SET EXERCISE:
Find every line in the dataset records that contains the string "screenshot" and copy each one out.

Dataset records
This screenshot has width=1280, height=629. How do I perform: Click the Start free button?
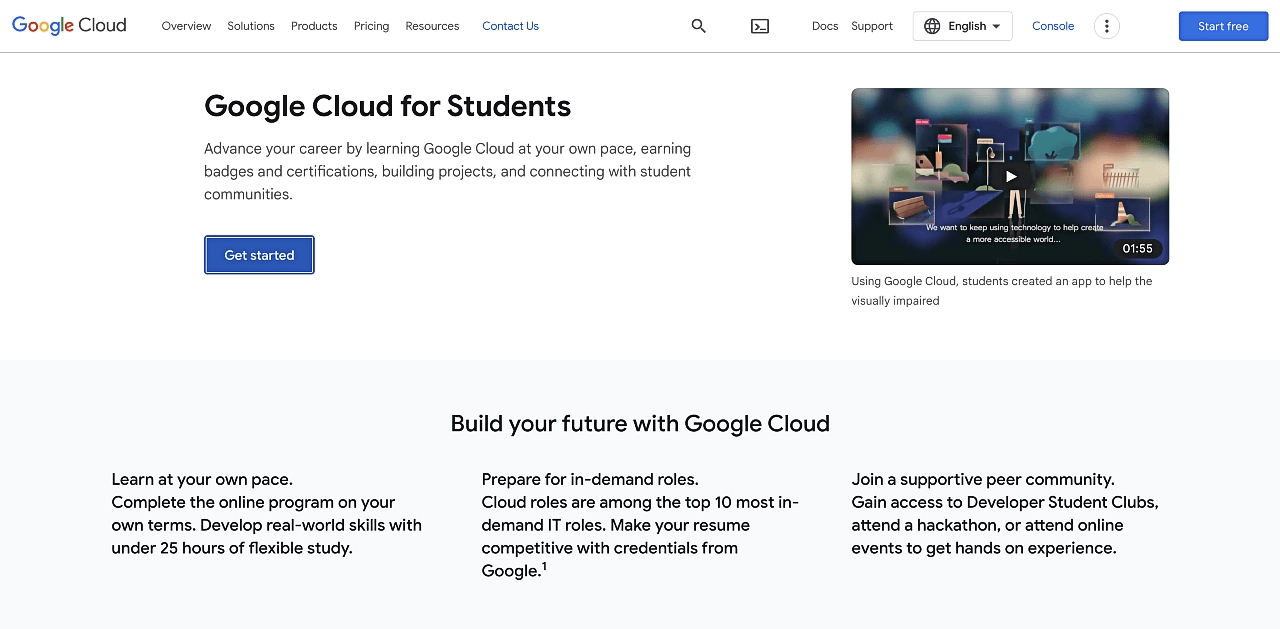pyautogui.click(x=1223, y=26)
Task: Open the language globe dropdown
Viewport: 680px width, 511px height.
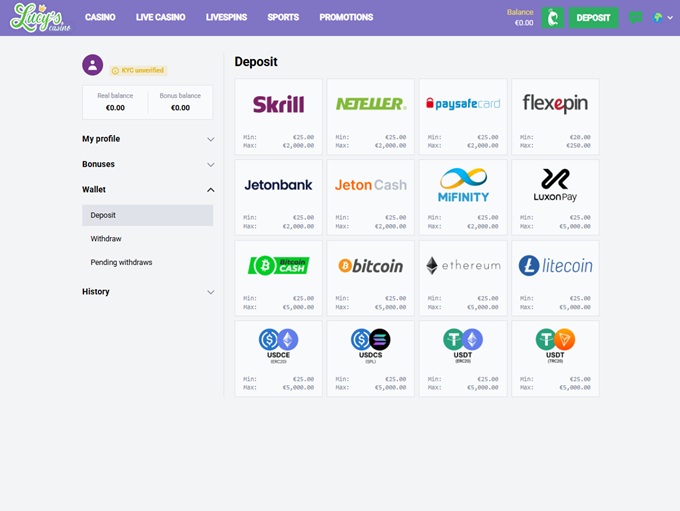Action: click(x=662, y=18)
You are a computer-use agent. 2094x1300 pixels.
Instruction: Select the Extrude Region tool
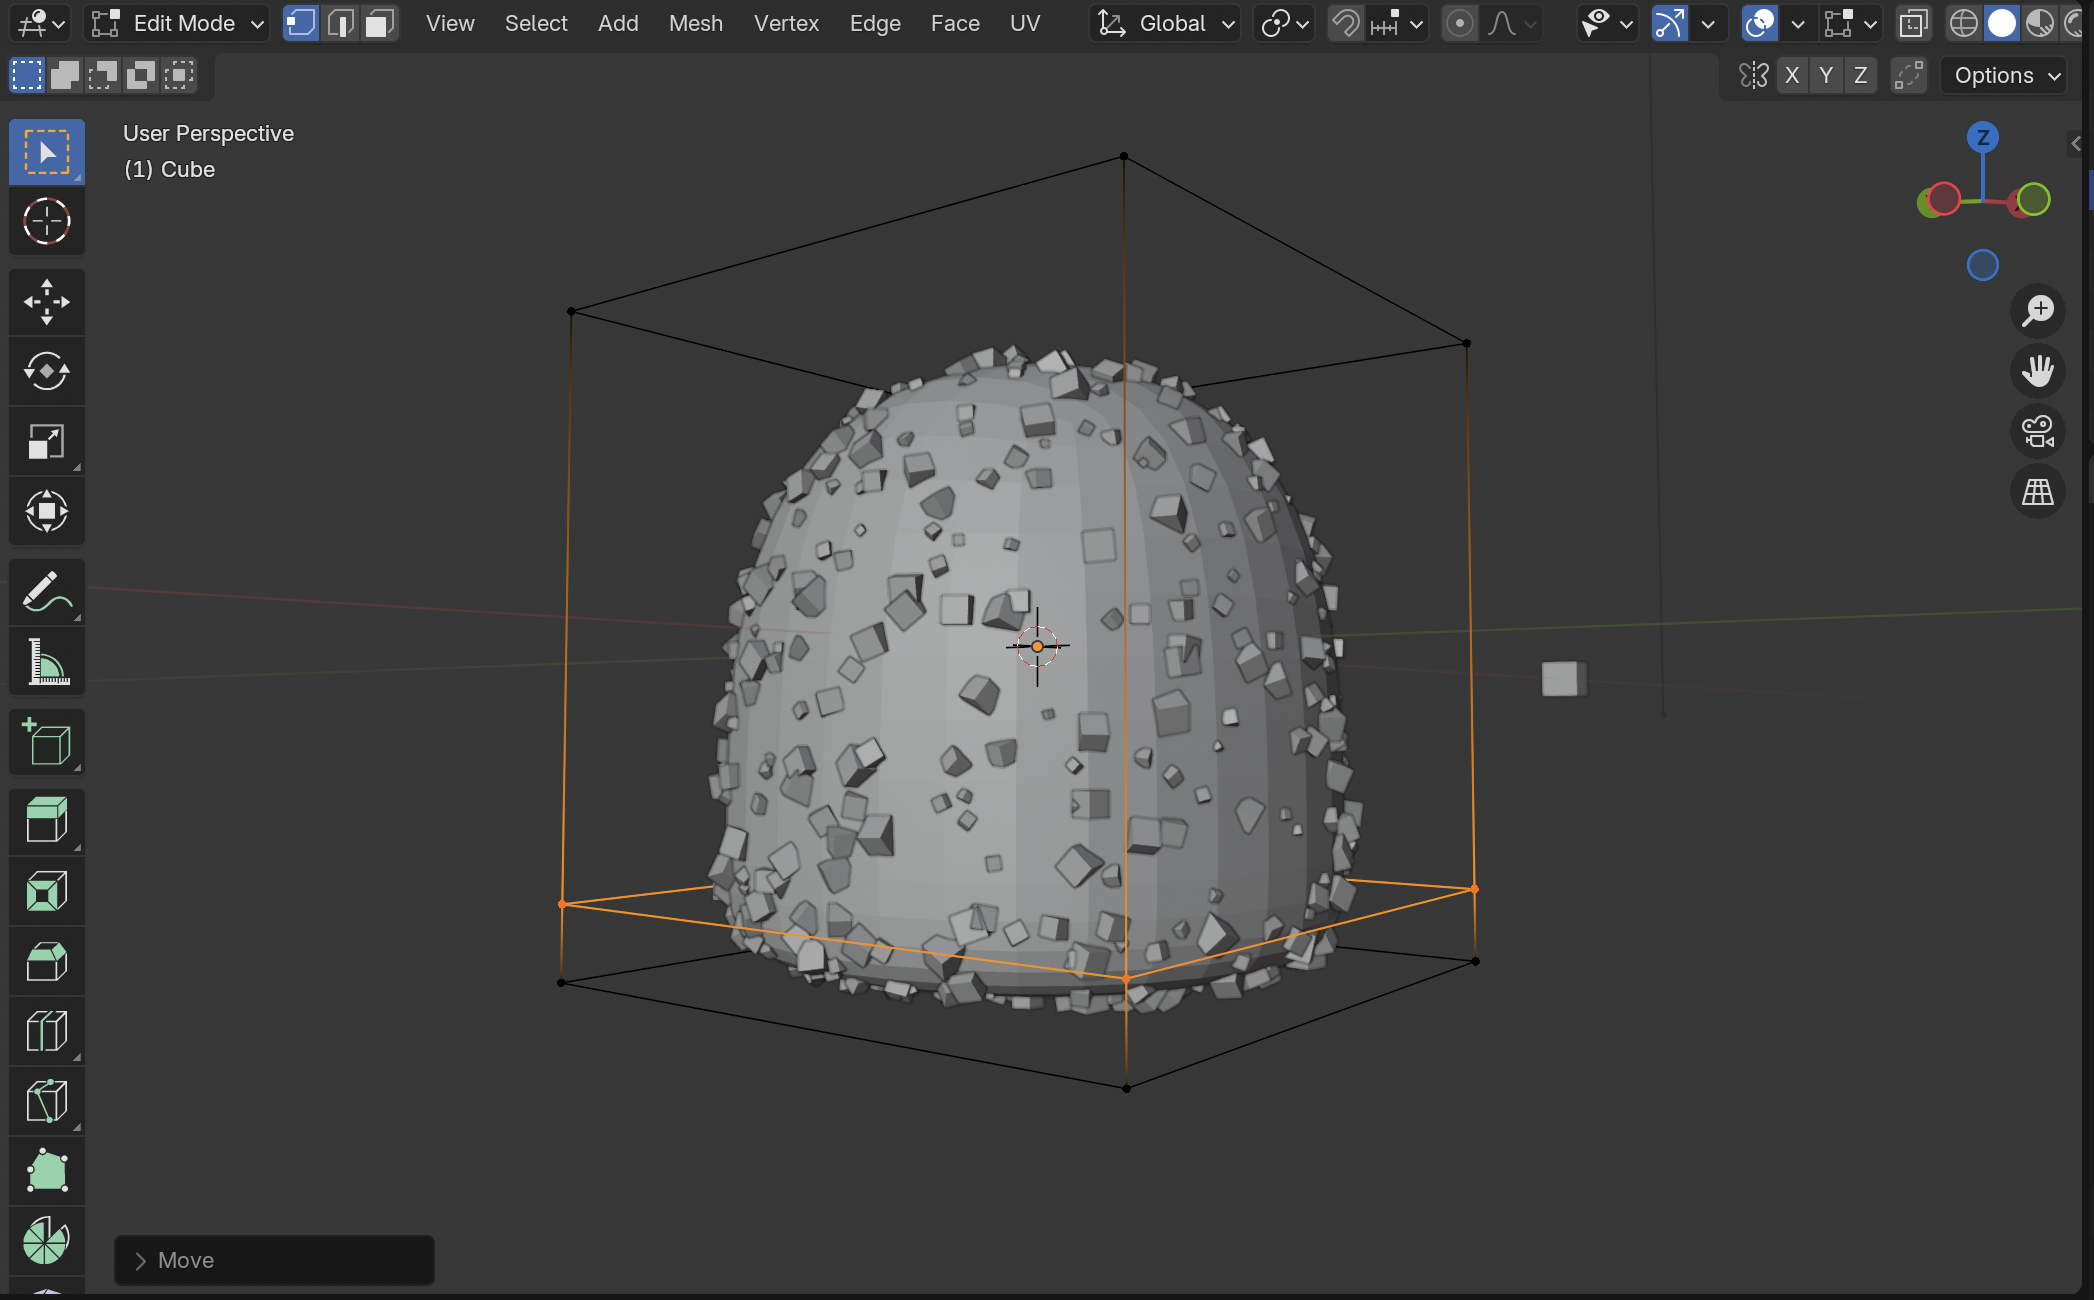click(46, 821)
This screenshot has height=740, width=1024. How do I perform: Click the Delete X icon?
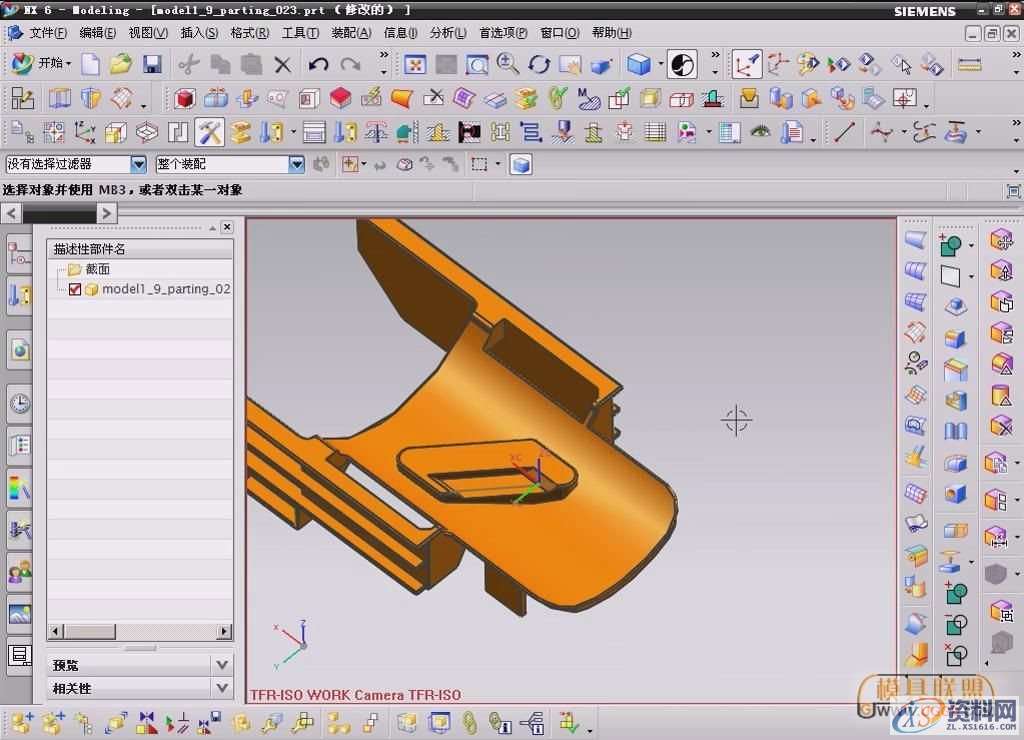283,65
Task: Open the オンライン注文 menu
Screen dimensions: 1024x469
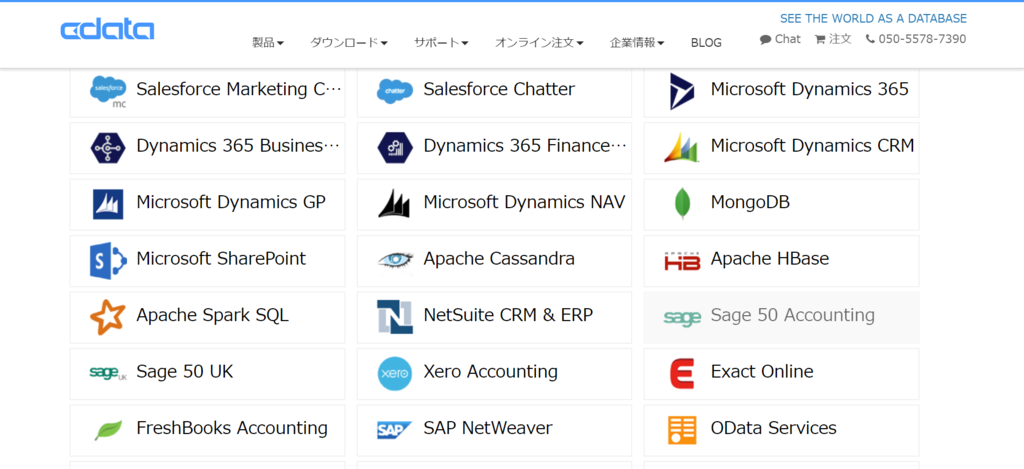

FINAL ANSWER:
This screenshot has width=1280, height=629. How do I perform: Click the Start free button?
This screenshot has height=740, width=1024. How do I perform: Click the Delete X icon?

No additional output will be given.